BEGIN

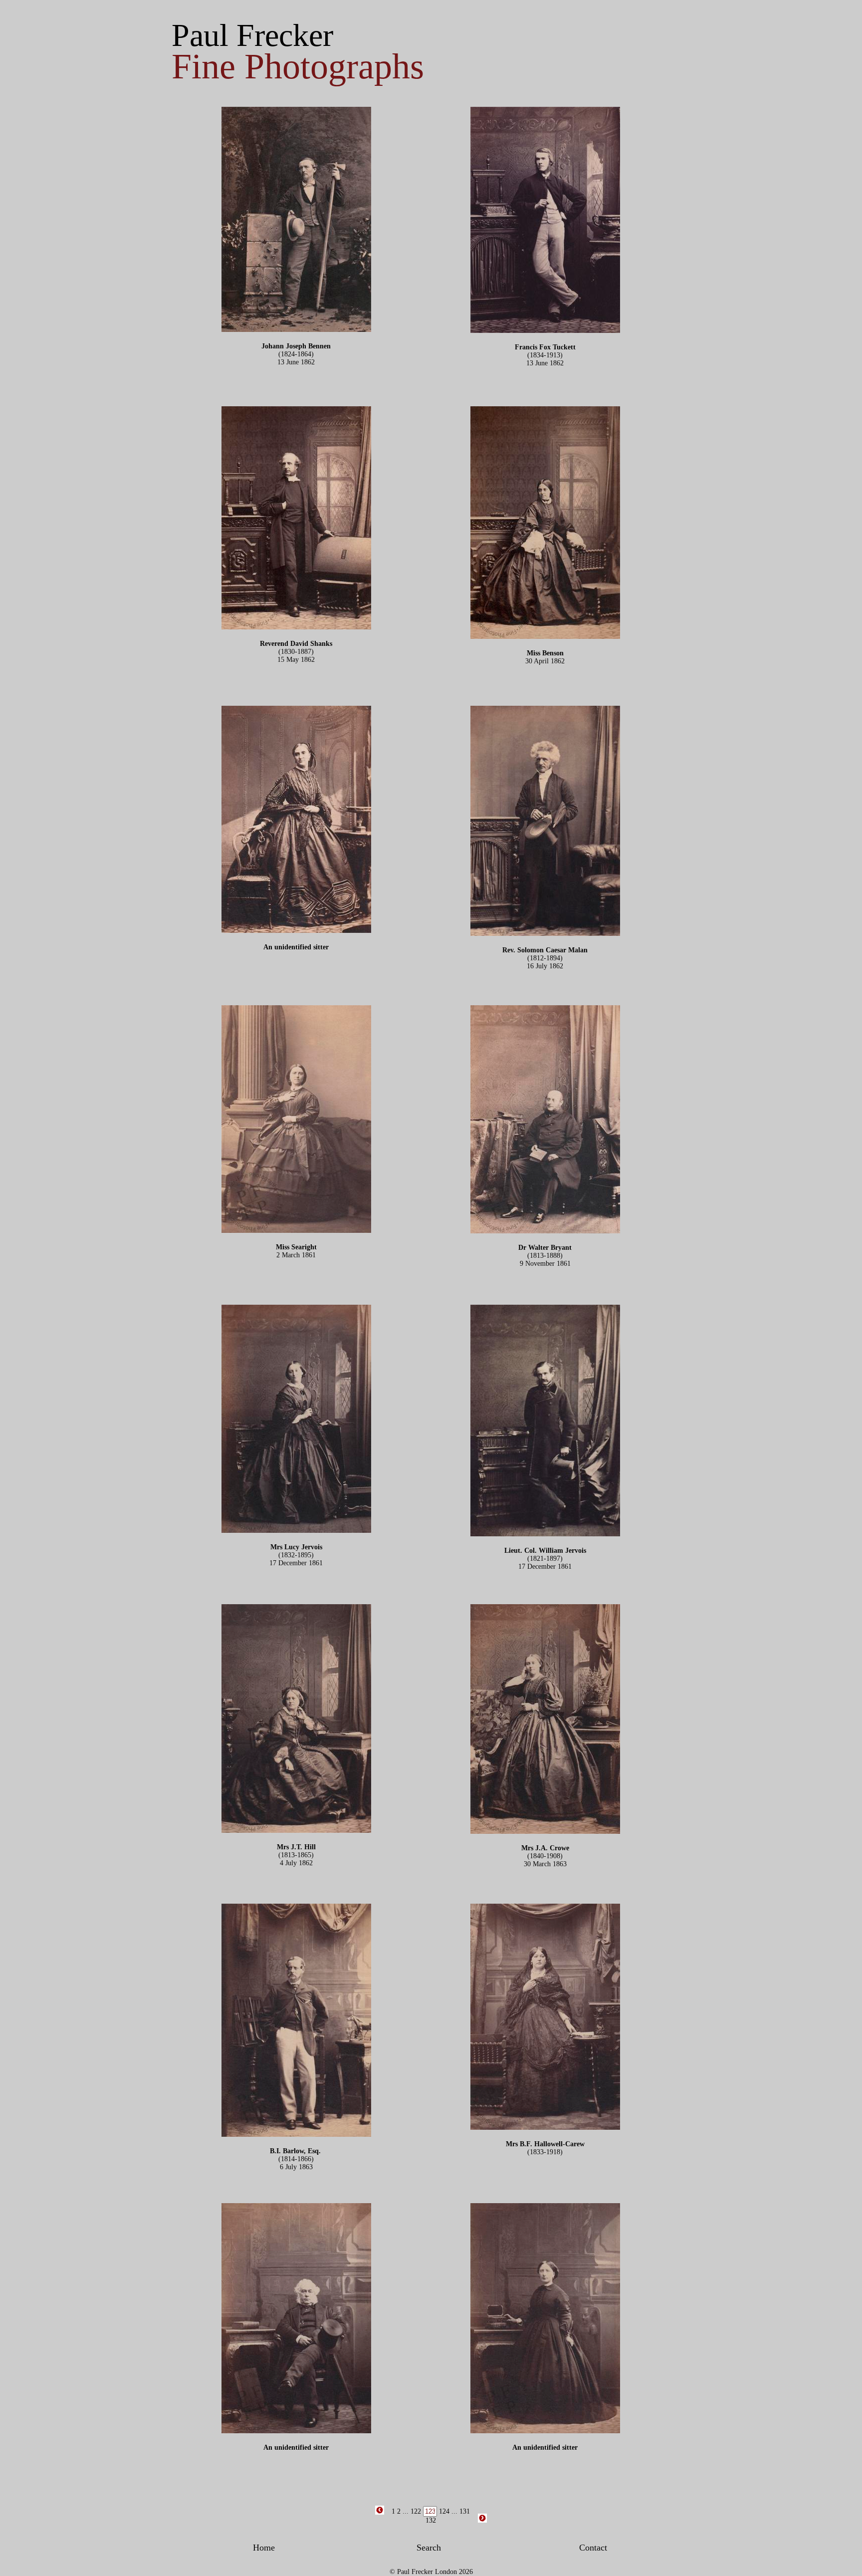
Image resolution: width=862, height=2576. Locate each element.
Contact (593, 2548)
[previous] (380, 2513)
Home (264, 2548)
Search (429, 2548)
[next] (482, 2521)
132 (431, 2520)
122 (416, 2511)
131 (464, 2511)
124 (444, 2511)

END

> [REQUIRED WORK] Beginning at the line that holds "Contact (593, 2548)", copy every line through the end of the entries exactly as given, and only those lines.

> [SOLUTION TO THE PROBLEM]
Contact (593, 2548)
[previous] (380, 2513)
Home (264, 2548)
Search (429, 2548)
[next] (482, 2521)
132 (431, 2520)
122 (416, 2511)
131 (464, 2511)
124 (444, 2511)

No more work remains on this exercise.